Mr. 3.5 made this imaginative space portrait over the course of about a week, with four different project stages: wet on wet painting, wet on dry painting, crayon, and collage.
- 3-5 watercolor paint colors thinned with water (we chose black, dark blue and white)
- Watercolor paper taped to table
- 3-5 jars to hold watery paint (each with its own brush)
- Crayons for drawing on top of the painting when it’s dry
- Prepared by adult ahead of time (depending on age/skill level of artist): A photo cutout of your little astronaut and a photo cut out of an astronaut, cut and glued together
Step One: Wet on Wet Watercolor Painting
Wet on wet watercolor painting is a method used in Waldorf schools around the world that allows the artist to experience color without focusing on line and shape. The wet paint dances across the wet paper beautifully as the young artist leads its movement. To use this method, simply dampen the watercolor paper with a sponge prior to applying watery watercolor paint.
Step Two: Wet on Dry
Wet paint applied to the dry first layer offers a whole new interesting experience of the same colors, this time with sharper lines and more defined textures.

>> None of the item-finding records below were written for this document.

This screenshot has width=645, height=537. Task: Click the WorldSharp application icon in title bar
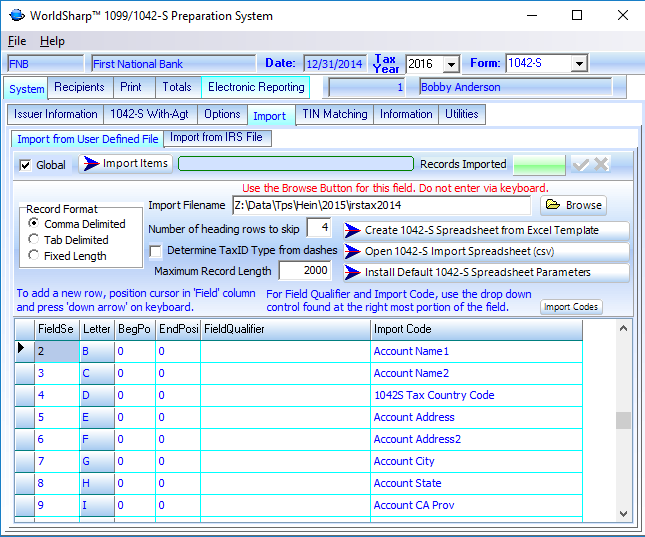click(x=17, y=16)
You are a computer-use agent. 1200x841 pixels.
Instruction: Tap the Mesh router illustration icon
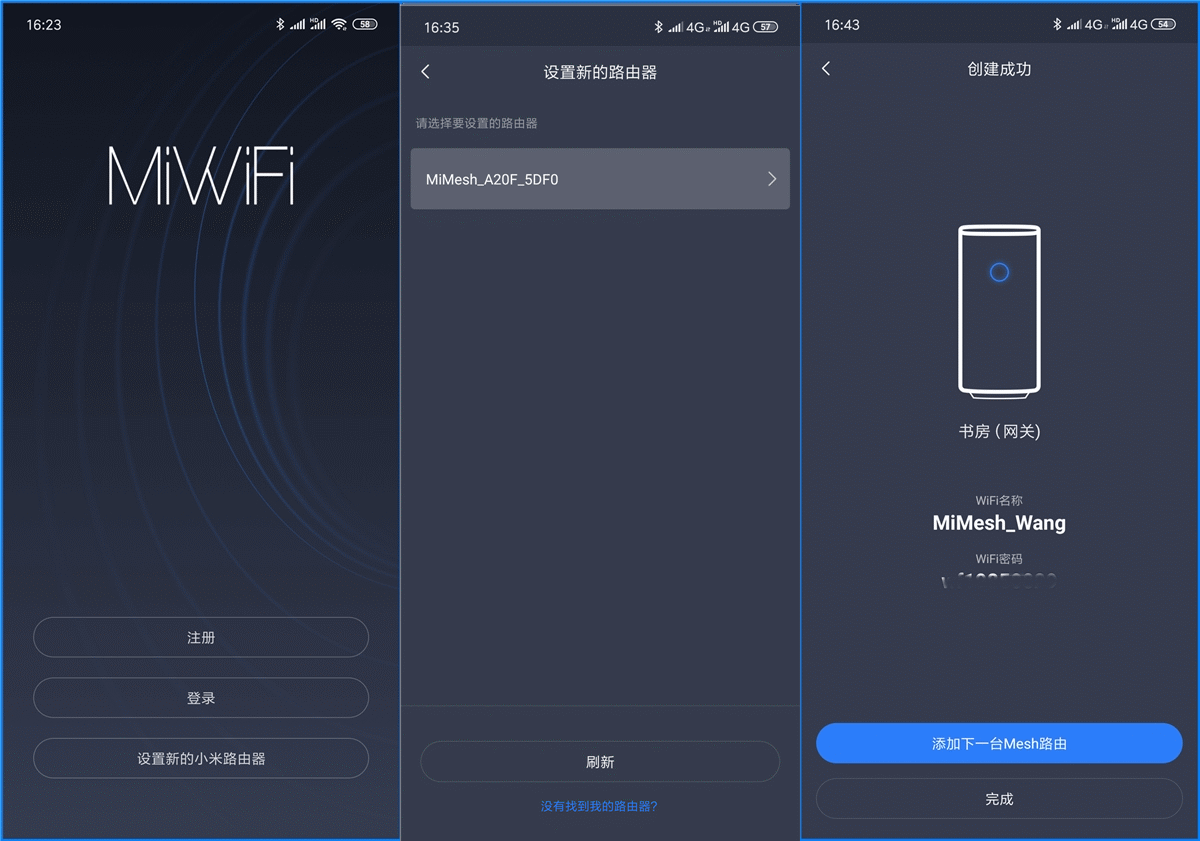pyautogui.click(x=999, y=308)
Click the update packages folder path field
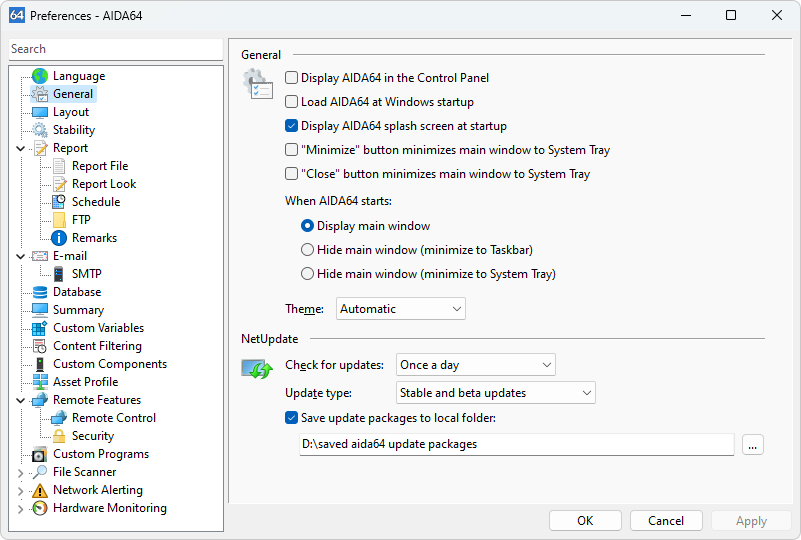Screen dimensions: 801x540 pos(516,444)
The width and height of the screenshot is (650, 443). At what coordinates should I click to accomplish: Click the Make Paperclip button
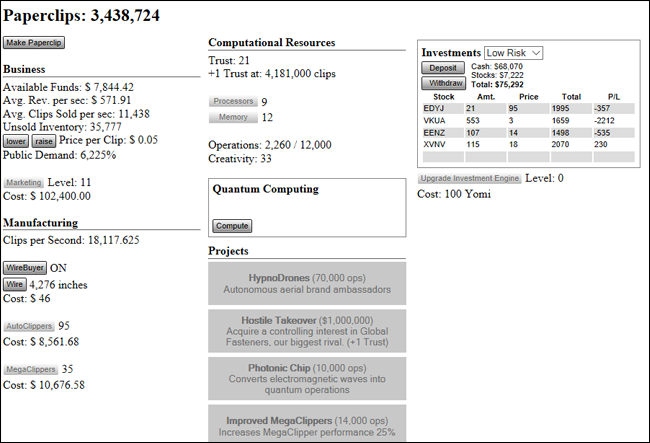34,43
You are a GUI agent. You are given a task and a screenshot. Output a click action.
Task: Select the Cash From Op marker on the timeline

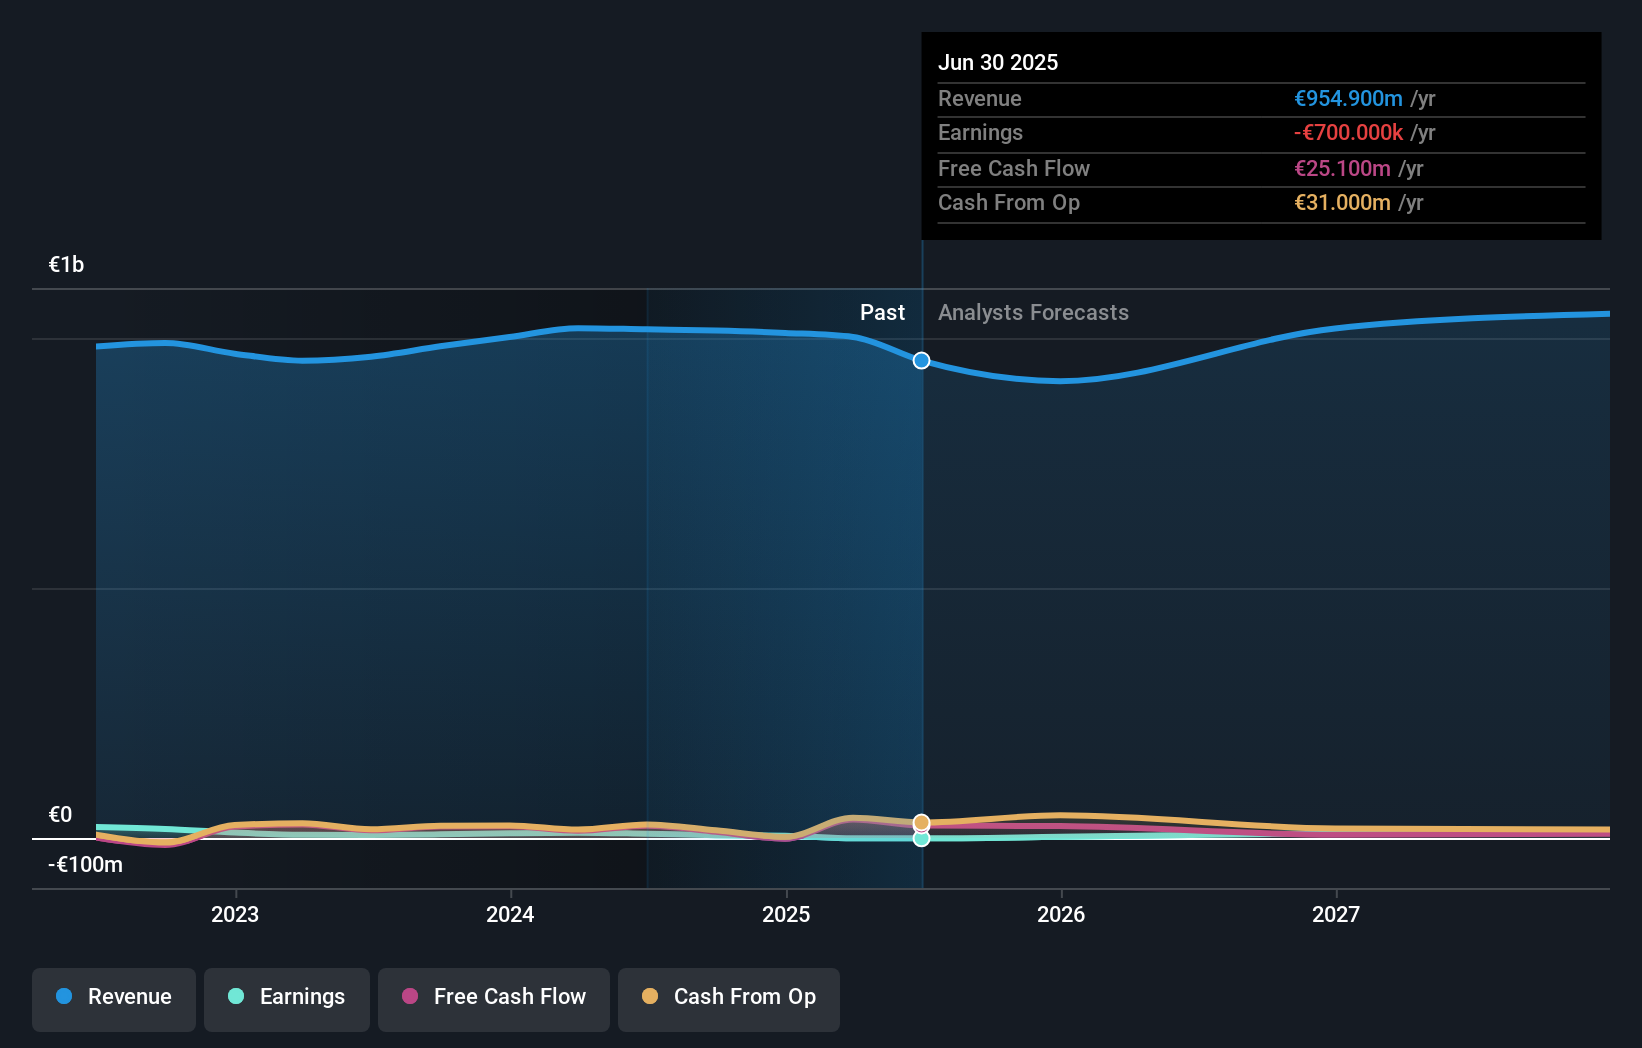(x=920, y=822)
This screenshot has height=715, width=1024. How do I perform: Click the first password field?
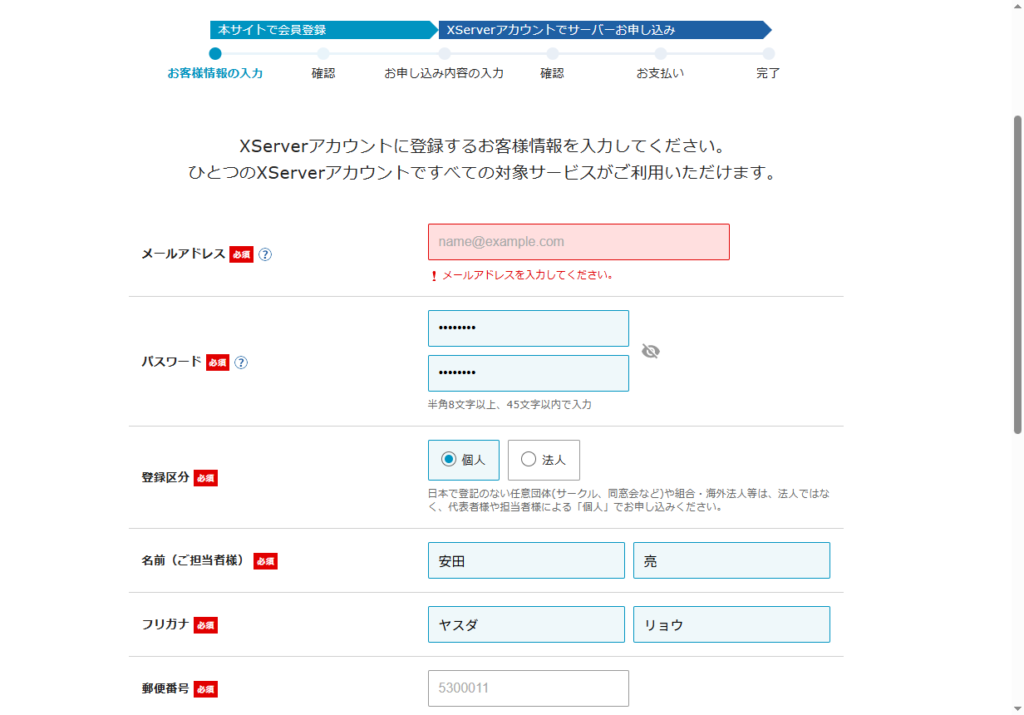[528, 328]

Step Three: Crayon/Colored Pencil
The final layer before adding the child’s picture can bring the child’s imaginative play into view. Ask your child questions about what they are drawing in their spacescape while they work to feed their play narrative.
Step Four: Position the Astronaut
Have your child decide where their astronaut self should be placed, and watch them glue their astronaut self into the spacescape if they have the skills to do so. They will enjoy seeing themselves imagined as an astronaut in the spacescape they have created
Process Over Product
Art play for children is about the process, not the product. When your child is “done”, the paper could look different than you envisioned it would. Celebrate their process for what it is.
This little guy had so much fun imagining SPACE while he created this work. His astronaut self is hanging above his bed, now, so he can sail off to dreamland wondering what it would be like to travel amongst the stars and planets.
I hope your space lovers enjoy this one as much as we did. Have fun!